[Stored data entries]
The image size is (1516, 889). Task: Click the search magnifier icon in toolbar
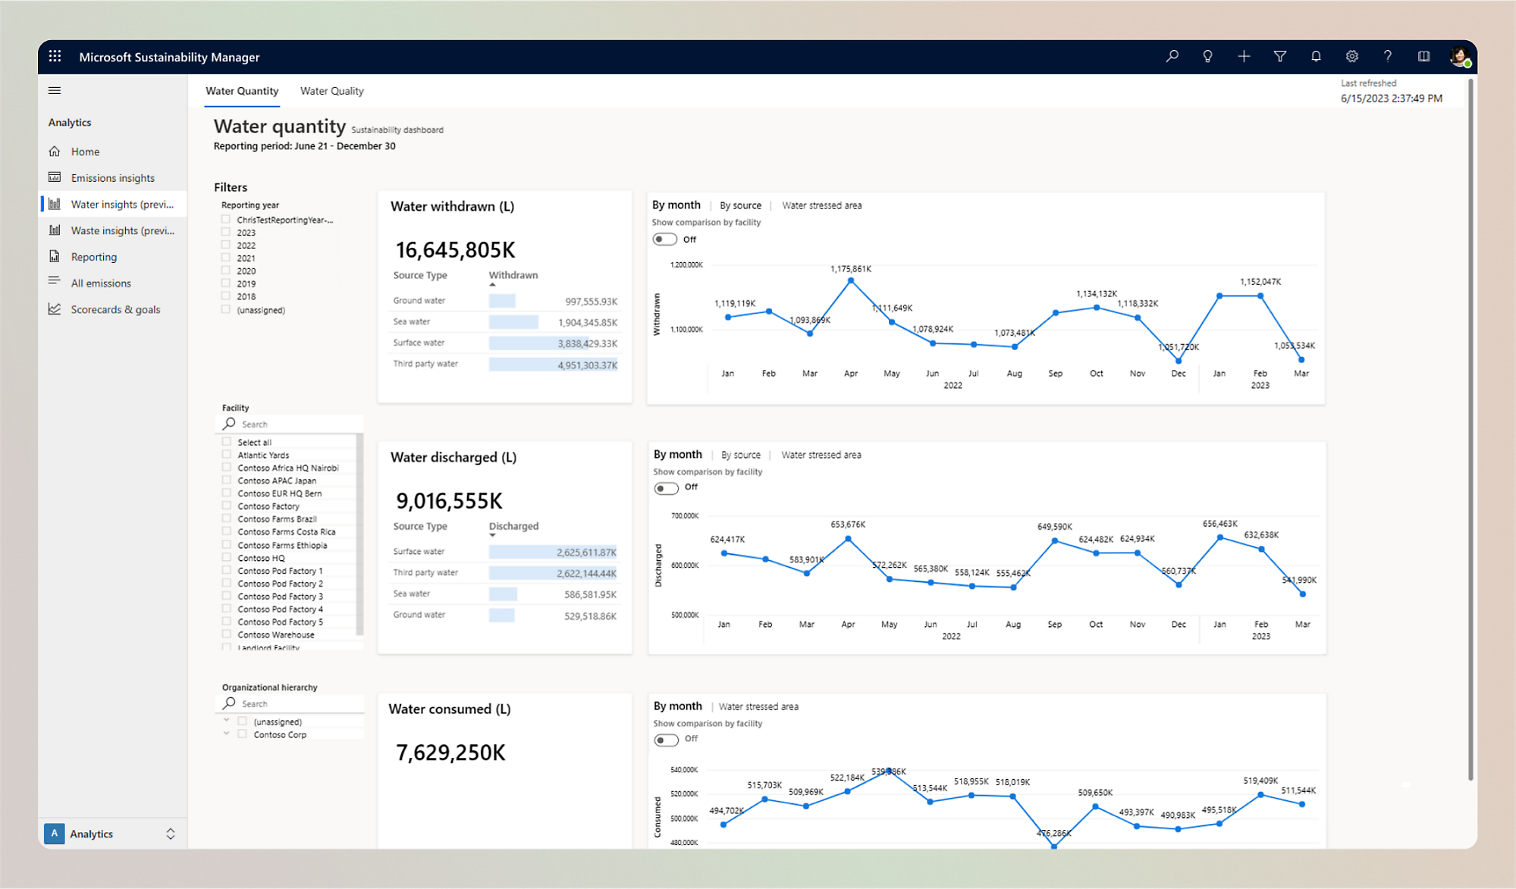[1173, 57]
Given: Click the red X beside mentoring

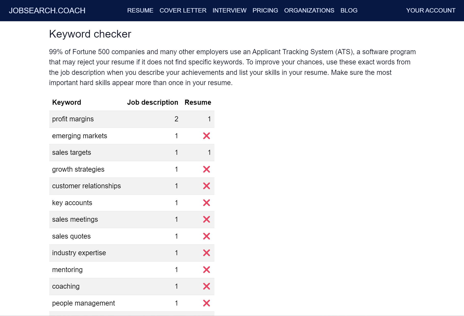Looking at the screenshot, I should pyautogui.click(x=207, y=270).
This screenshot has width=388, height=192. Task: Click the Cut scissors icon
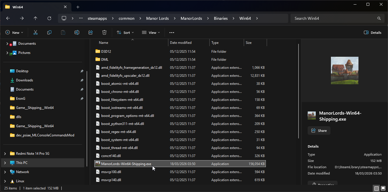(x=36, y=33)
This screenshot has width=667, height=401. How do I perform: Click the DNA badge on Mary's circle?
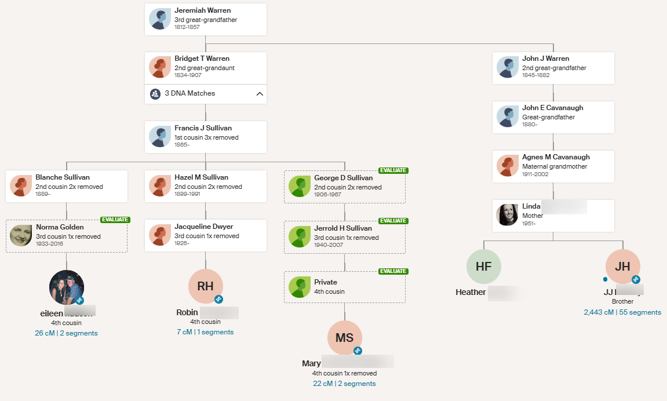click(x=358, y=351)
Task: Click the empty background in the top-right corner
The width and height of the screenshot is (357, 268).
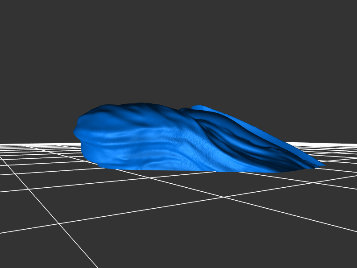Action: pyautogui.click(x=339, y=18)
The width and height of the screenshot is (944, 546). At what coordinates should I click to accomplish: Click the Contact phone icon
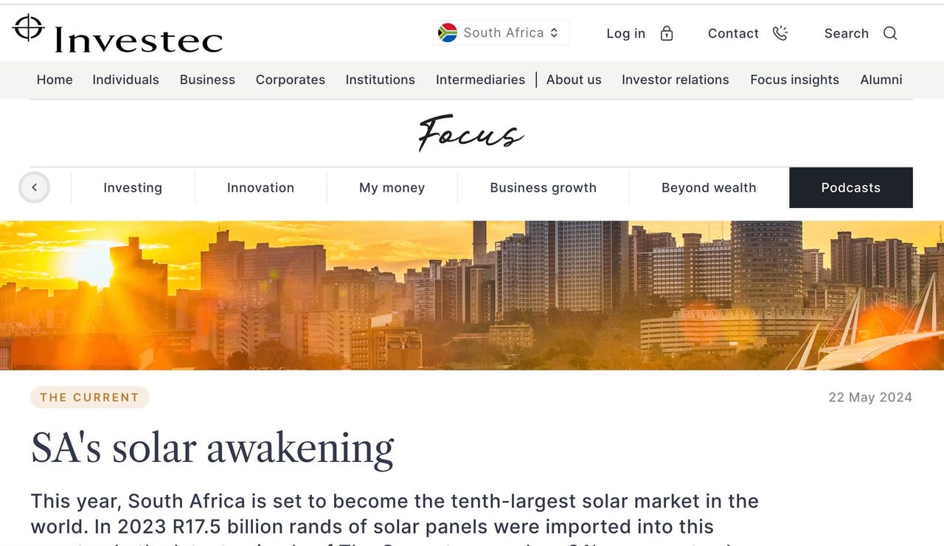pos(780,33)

* * *

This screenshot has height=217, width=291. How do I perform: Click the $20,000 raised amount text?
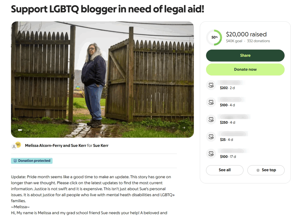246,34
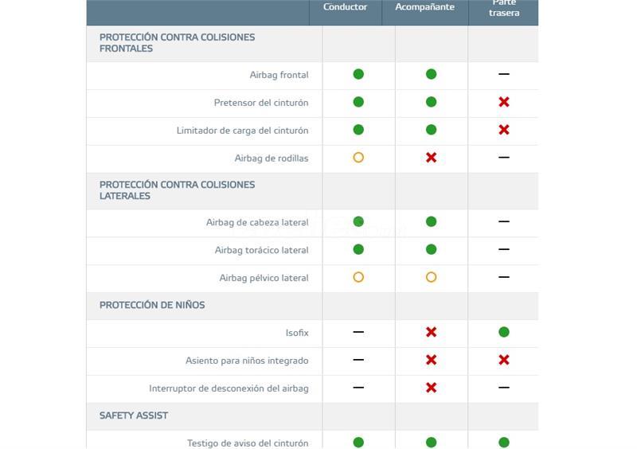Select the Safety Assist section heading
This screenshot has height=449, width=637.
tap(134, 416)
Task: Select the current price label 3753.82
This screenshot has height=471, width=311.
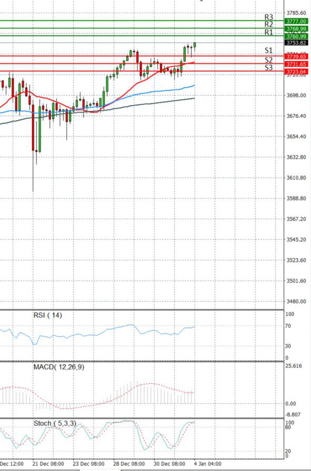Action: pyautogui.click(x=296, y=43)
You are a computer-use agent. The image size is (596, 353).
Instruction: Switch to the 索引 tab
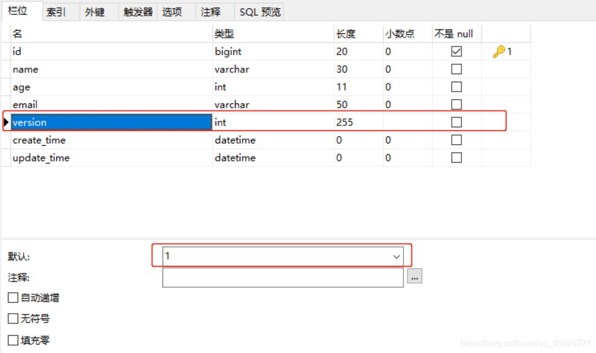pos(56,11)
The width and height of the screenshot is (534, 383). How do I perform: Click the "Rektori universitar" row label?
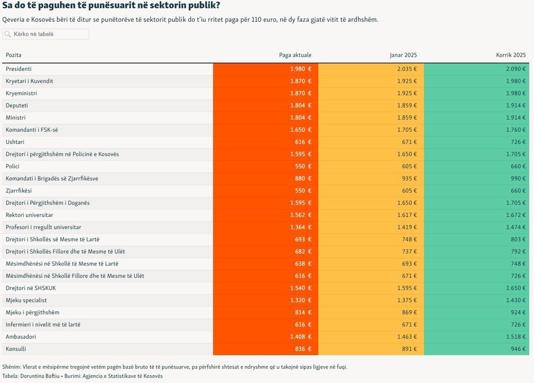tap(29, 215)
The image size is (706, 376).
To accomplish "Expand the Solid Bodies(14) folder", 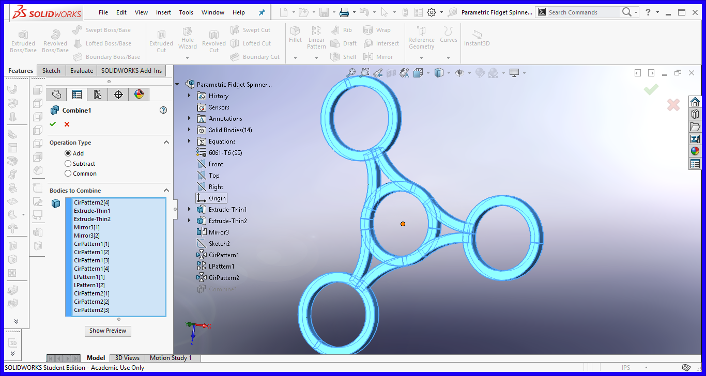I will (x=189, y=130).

* * *

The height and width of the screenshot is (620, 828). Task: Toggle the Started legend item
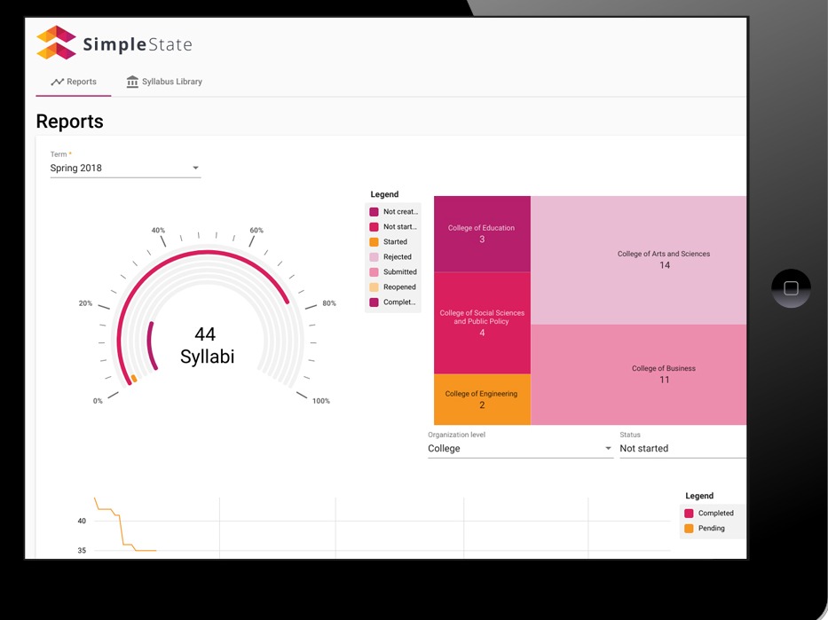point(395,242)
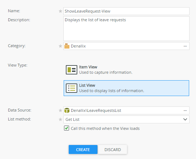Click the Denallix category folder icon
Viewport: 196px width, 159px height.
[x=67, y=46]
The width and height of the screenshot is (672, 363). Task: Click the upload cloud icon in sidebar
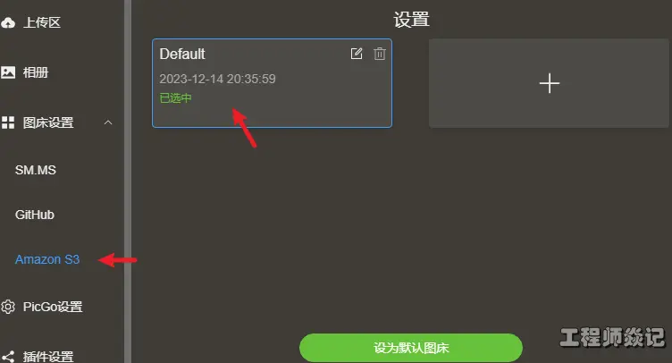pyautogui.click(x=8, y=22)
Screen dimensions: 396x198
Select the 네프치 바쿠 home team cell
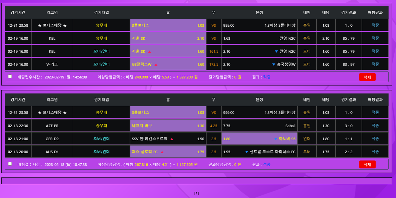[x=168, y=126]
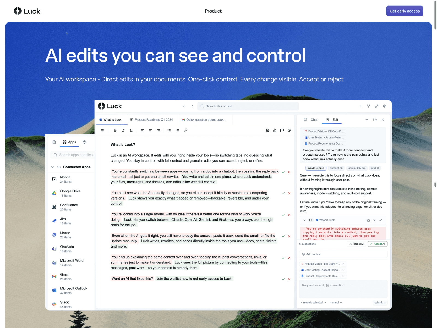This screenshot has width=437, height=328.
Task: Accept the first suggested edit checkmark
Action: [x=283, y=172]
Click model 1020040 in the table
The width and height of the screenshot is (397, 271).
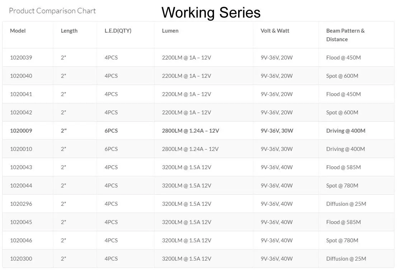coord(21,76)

EXERCISE REQUIREMENTS. Reproduce the portion of the entries above that opens with the line containing "Task: Click the empty" and closes with the line containing "pos(780,33)", keeping the requests and offsetting every coordinate in the answers by -97. Omit the pictures from your answer.

TASK ANSWER.
Task: Click the empty background in the top-right corner
The width and height of the screenshot is (357, 268).
Action: pyautogui.click(x=242, y=-79)
The width and height of the screenshot is (944, 546). At what coordinates should I click to accomplish: Click the Contact phone icon
pos(683,-64)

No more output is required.